* Directives
A: Answer these questions using the article on the green economy, giving each answer on its own line with the same mark:
(i) Which two organizations carried out the global studies?
(ii) How many working poor does the study count worldwide?
(iii) To what yearly value is the global market for environmental products and services projected to grow by 2020?
B: Copy out the passage of the green economy article starting at "The global market" and ending at "study pointed out.".

New Delhi, 2 June 2010


‘Green Economy’

HOPE FOR LABOUR UNIONS

By Suraj Saraf

 

Two global studies, one done by the International Labour Organisation (ILO) and the other by Worldwatch Institute (WWI) have held out promising employment opportunities through “Green Economy”.

 

The study by the ILO on the impact of an emerging global “Green Economy” has suggested that efforts to tackle climate change could result in the creation of new “green jobs” in the coming decades. The study “Green jobs, Towards Decent Works in a sustainable, Low Carbon World” underlined that changing patterns of employment and investments resulting from efforts to reduce climate change and its effects are already generating new jobs in many sectors and economies and “could contain millions more jobs in both the developed and developing countries”.

 

However, the study added that the process of climate change already under way will continue to have a negative effect on workers and their families, especially those whose livelihood depends on agriculture and tourists. Action to tackle climate change as well as to cope with its effects is therefore urgent and should be designed to generate decent jobs, said the ILO study.

 

Though the study is optimistic about the creation of new jobs it warns that many of these jobs could be “dirty, dangerous and difficult.” Sectors of concern especially but not exclusively in developing economies, include agriculture, recycling, where all too often low pay, insecure employment contracts and exposure to healthy hazardous materials “need to change fast.”

 

The study adds that too few green jobs are being created for the most vulnerable “the 1.3 billion working poor (43 per cent of the global working force) in the world with earning too low to lift them and their dependents above the poverty threshold of two dollars per person per day, or for the estimated 500 million youth who will be seeking work over the next ten years.

 

The global market for environmental products and services is projected to double from the present 1370 billion dollars per year to 2740 billion dollars by 2020, according to this study. Half of this market is in the energy efficiency sector and the balance in sustainable transport, water supply, sanitation and waste management, the study pointed out.

[Element and text location data]
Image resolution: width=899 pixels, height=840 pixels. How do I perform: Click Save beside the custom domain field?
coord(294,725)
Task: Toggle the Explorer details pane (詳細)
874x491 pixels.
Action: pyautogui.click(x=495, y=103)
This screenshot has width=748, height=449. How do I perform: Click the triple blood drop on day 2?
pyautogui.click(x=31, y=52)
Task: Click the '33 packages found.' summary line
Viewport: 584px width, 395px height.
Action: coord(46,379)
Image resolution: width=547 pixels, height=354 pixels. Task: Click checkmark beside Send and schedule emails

* Final results
A:
(i) The International Labour Organisation (ILO) and Worldwatch Institute (WWI)
(ii) 1.3 billion
(iii) 2740 billion dollars

B:
The global market for environmental products and services is projected to double from the present 1370 billion dollars per year to 2740 billion dollars by 2020, according to this study. Half of this market is in the energy efficiency sector and the balance in sustainable transport, water supply, sanitation and waste management, the study pointed out.